You need to end up with an empty stack, and you can never have a case where you try to read out of an empty stack. This in addition, of course to making sure items you are comparing out of the stack match appropriately. So, there are three failure scenarios.

The solution I present might technically be optimized by hard-coding the opening and closing bracket values into conditionals and such, but I find this solution more flexible and easier to maintain from a code standpoint, as you have decoupled the bracket "configuration" from the code logic.

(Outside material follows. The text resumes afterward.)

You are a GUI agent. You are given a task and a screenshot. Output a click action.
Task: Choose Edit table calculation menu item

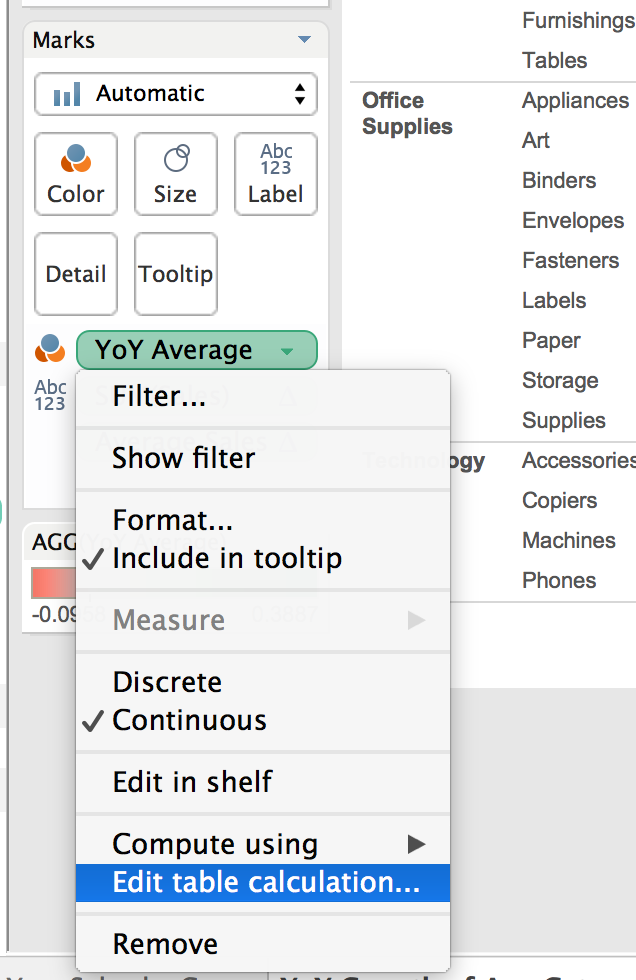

var balanced = '({[test string](test [string])})';
var unbalanced = '{()}]';
var empty = '';

var bracketConfig = [
    { left: '{', right: '}' },
    { left: '[', right: ']' },
    { left: '(', right: ')' }
];

function isBalanced(subject, bracketConfig) {
    // not shown - perhaps validate subject as string and error out if failing

    // build bracket arrays from config
    var openingChars = [];
    var closingChars = [];
    bracketConfig.forEach( (item) => {
        openingChars.push(item.left);
        closingChars.push(item.right);
    });

    var stack = [];
    for (var i = 0, len = subject.length; i < len; i++) {
        var char = subject[i];
        var openIdx = openingChars.indexOf(char);
        var closeIdx = closingChars.indexOf(char);
        if (openIdx > -1) {
            stack.push(openIdx);
        } else if (closeIdx > -1) {            
            if (stack.length === 0) return 0;
            lastIdx = stack.pop();
            if(lastIdx !== closeIdx) return 0;
        }
    }

    if (stack.length !== 0) return 0;
    return 1;     
}

// run tests
console.log(isBalanced(balanced, bracketConfig));
console.log(isBalanced(unbalanced, bracketConfig));
console.log(isBalanced(empty, bracketConfig));

JSFiddle of this example

My guess is that, for your interview, they were really looking to see that you could identify this as a stack problem and come up with a reasonable implementation.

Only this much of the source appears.